Harris haussa les épaules face à un Rockwell gardant son sang froid :
- Je te l’ai dit, on est maudit.
Manhattan
Vendredi 20 mai
Harris frappa à la porte de l’appartement de Ronald Henrich tandis que Rockwell épluchait le dossier bien mince qu’ils avaient constitué dans cette affaire. Henrich lui-même ouvrit, d’un air étonné.
- Messieurs dames… vous êtes les inspecteurs de police, c’est ça ?
- Exact, monsieur Henrich, répondit Harris d’un ton compatissant. Nous sommes désolés de revenir vous ennuyer avec cette histoire, mais c’est au sujet du meurtre de votre ex-femme.
- Mais l’enquête est bouclée, c’est vous même qui me l’avez affirmé, répliqua-t-il en désignant Rockwell.
- Les choses ont évolué, sourit celui-ci en levant le nez de son dossier. On peut entrer ? Nous serons plus à l’aise à l’intérieur, je pense.
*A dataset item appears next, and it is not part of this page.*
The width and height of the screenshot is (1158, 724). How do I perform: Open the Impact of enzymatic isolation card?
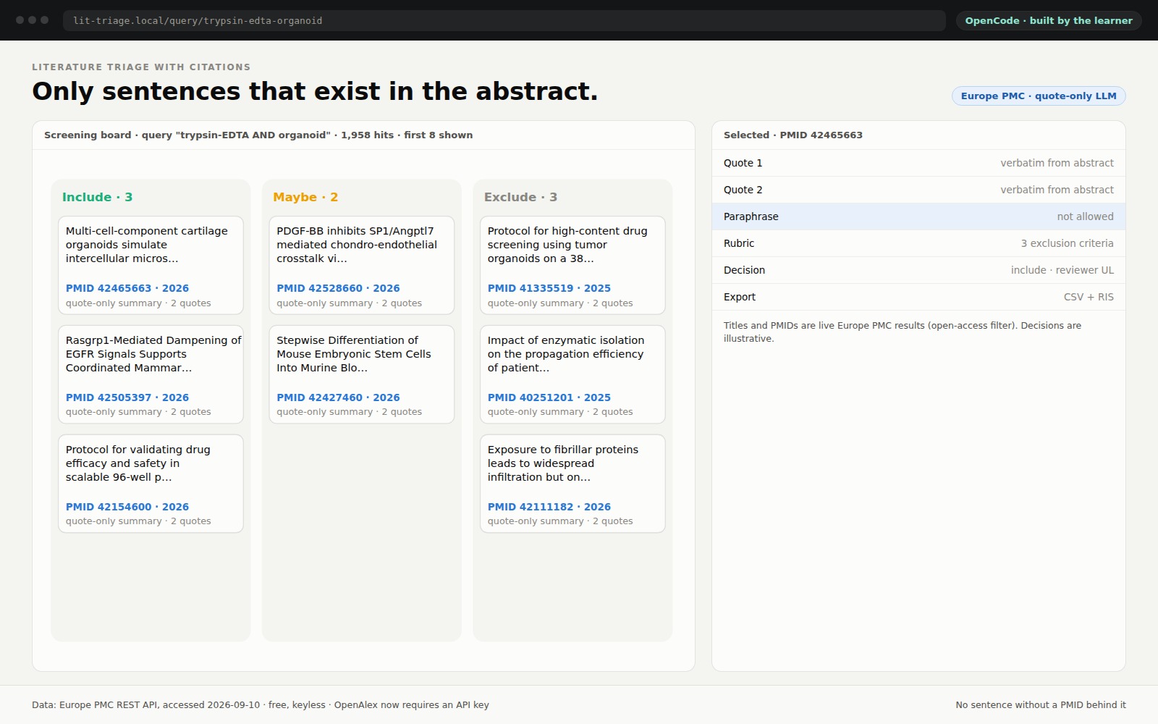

Henrich acquiesça, et les invita à pénétrer dans l’appartement spacieux. Chaque meuble était au top du design dernier cri, de la table jusqu’au cendrier, et la vue plongeante sur le reste de Manhattan était éblouissante. Rockwell nota chaque détail dans un coin de son esprit, pour le cas où il en aurait besoin.
Le propriétaire des lieux les invita à s’installer sur le canapé, et après s’être assis lui-même, leur demanda l’objet de leur présence.
- Vous savez sans doute que le procès d’Alexander Steinberg commence dans moins d’une semaine, lui expliqua Samantha Harris.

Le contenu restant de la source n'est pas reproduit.